本書は、ある経済政策の成功と失敗の分析ではなく、なぜ、ある政策アイデアが経済学者の世界のみならず社会全般に受け入れられ、現実の政策として実行されるようになったのかを分析するものだ。

保護貿易主義や、経常収支黒字が勝ちで赤字が負けという「国際競争主義」も議論されているが、焦点はマクロ安定化政策をめぐるケインズ経済学についての議論だ。多くの日本人、あるいは少なからぬ日本の経済学者は、ケインズ主義とは財政政策を用いて経済変動を小さくしようという思想だと考えていると思う。

しかし本書は、ケインズ主義とは資本主義経済の本質的な不安定性を安定化するために、政府による積極的な反循環的マクロ経済政策が必要とされるという政策思想であるとする。
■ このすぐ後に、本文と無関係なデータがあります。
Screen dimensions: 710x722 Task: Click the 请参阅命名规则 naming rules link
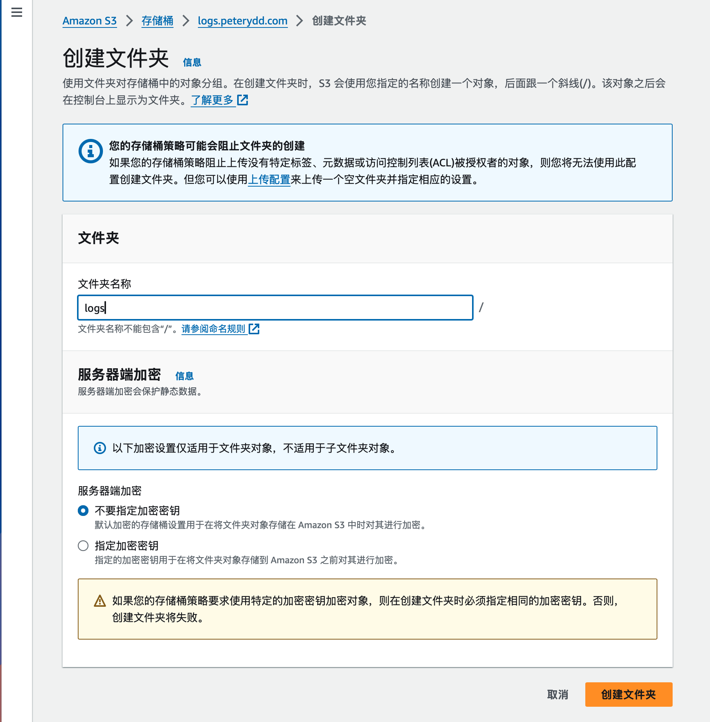click(x=214, y=329)
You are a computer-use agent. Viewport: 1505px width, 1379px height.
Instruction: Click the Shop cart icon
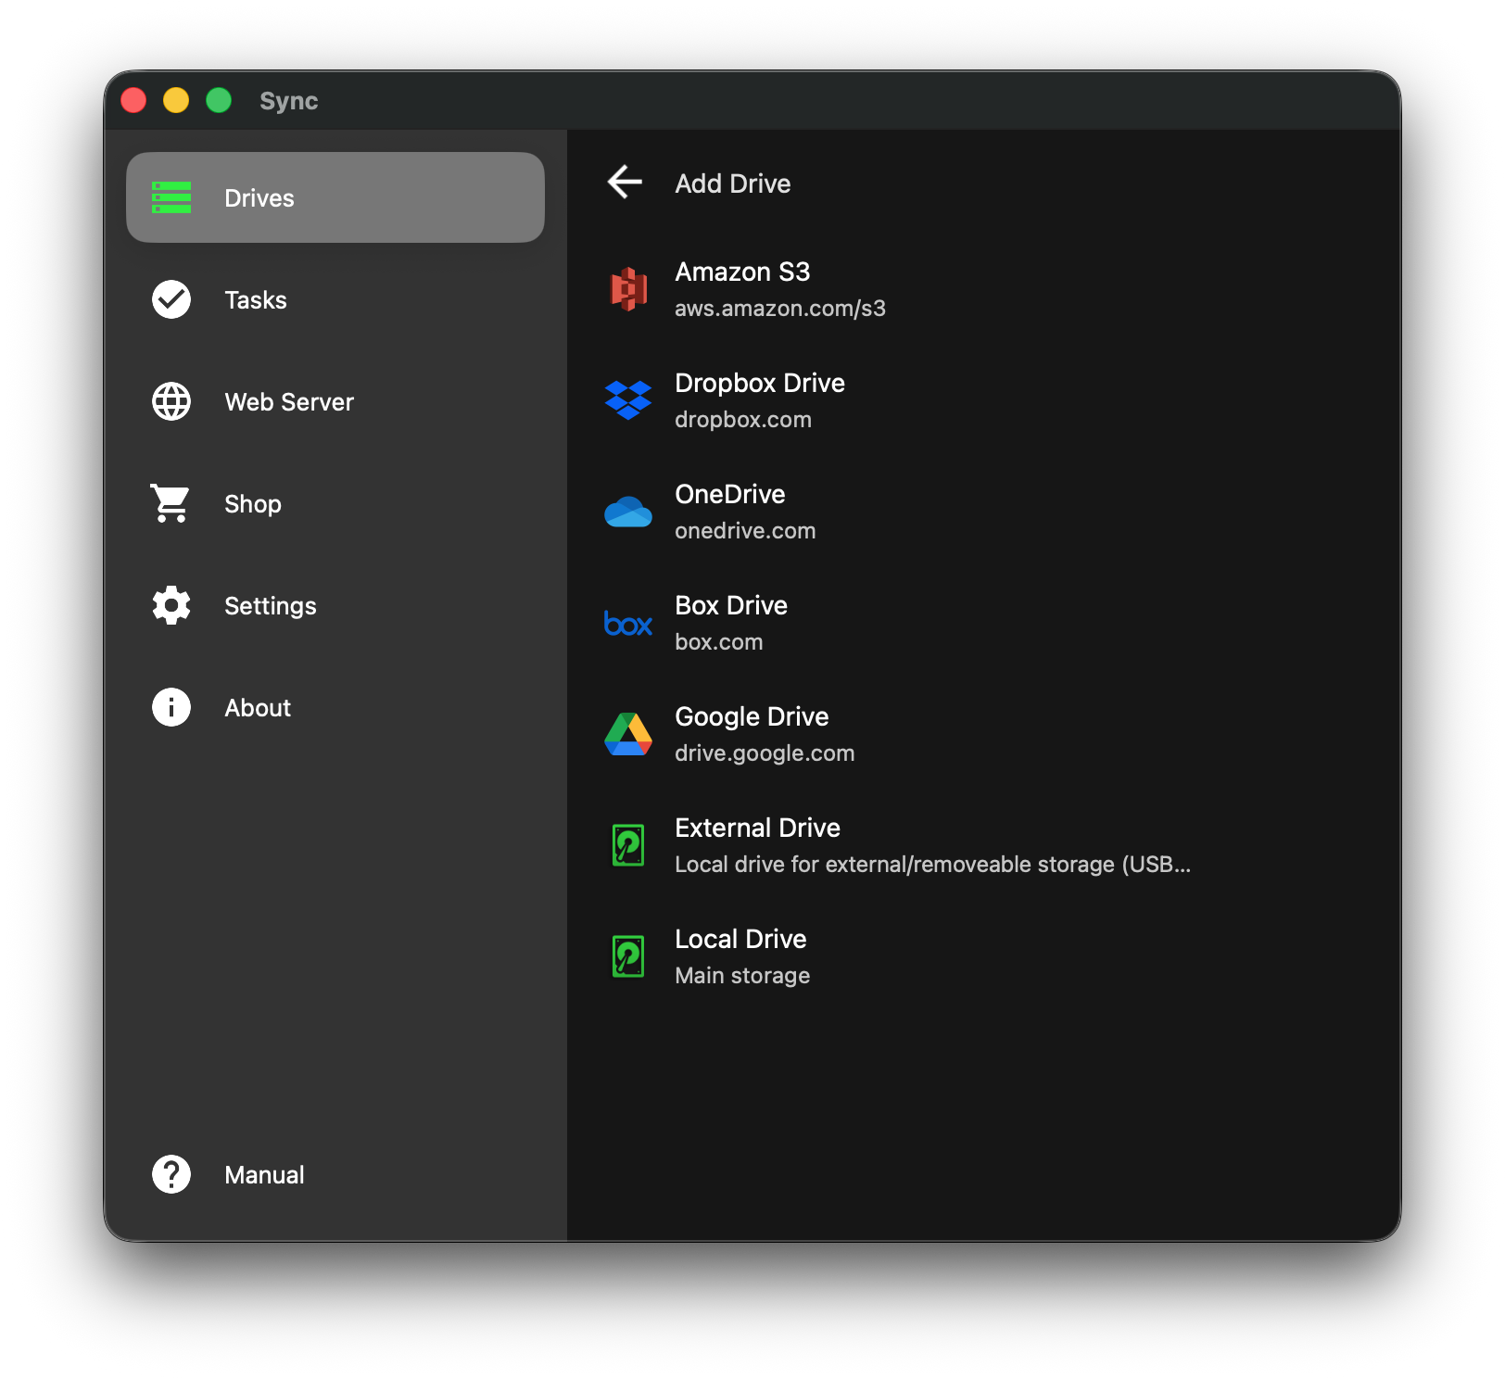coord(171,503)
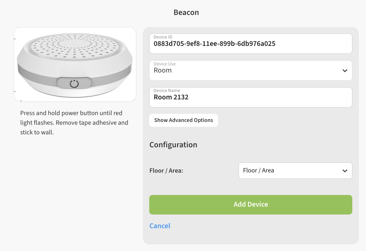Click the Configuration section heading
366x251 pixels.
coord(173,145)
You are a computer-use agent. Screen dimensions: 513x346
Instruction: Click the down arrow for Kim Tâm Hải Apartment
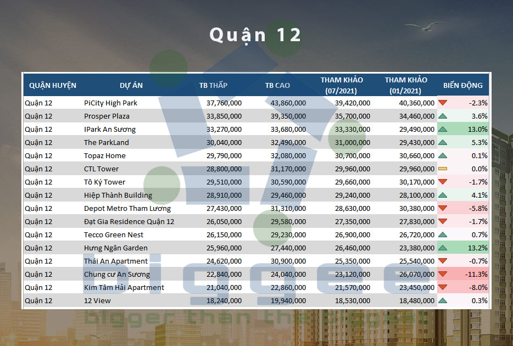coord(443,287)
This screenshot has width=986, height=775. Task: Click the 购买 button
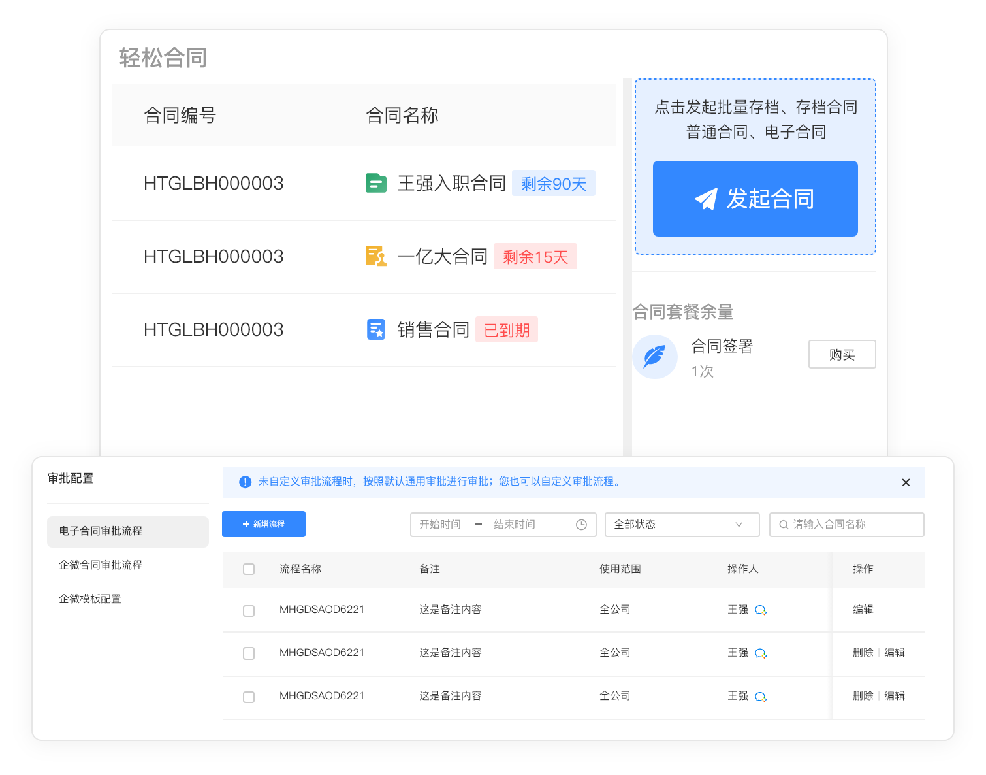pos(842,354)
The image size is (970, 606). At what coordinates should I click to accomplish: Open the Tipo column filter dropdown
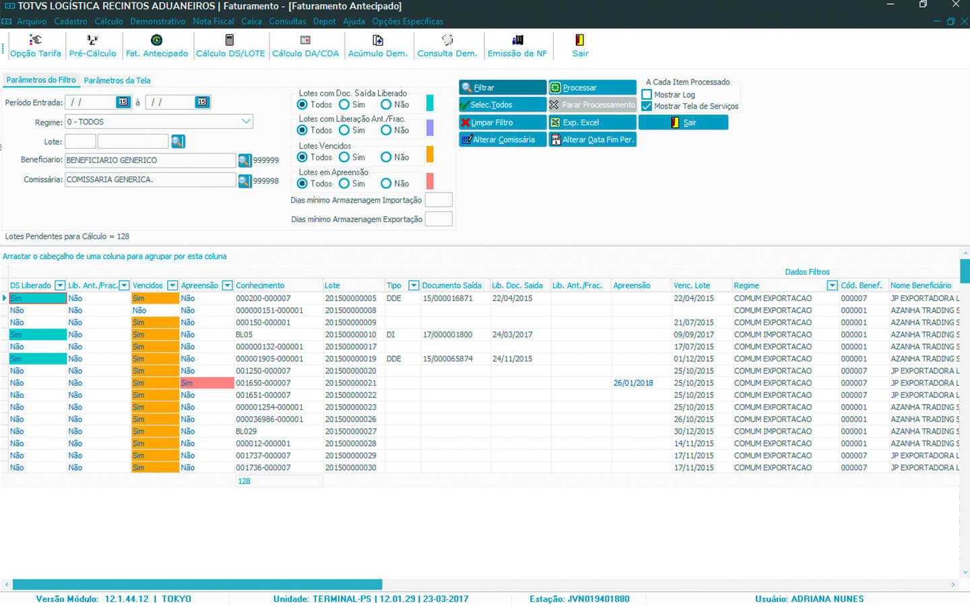[414, 285]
これがケインズ主義の中核であり、経済安定化の方策は、実証経済学の進歩によって変わらざるを得ない、ラカトシュの言う「防備帯」であるという。

経済の安定化がケインズ主義の中核であるならば、オーストリア学派、フリードマンのマネタリズム、その後継者であるルーカスの新しい古典派の中核は、市場経済は本質的に安定的であり、不安定化するとすれば、政府の誤った介入によるという政策思想と言えるだろう。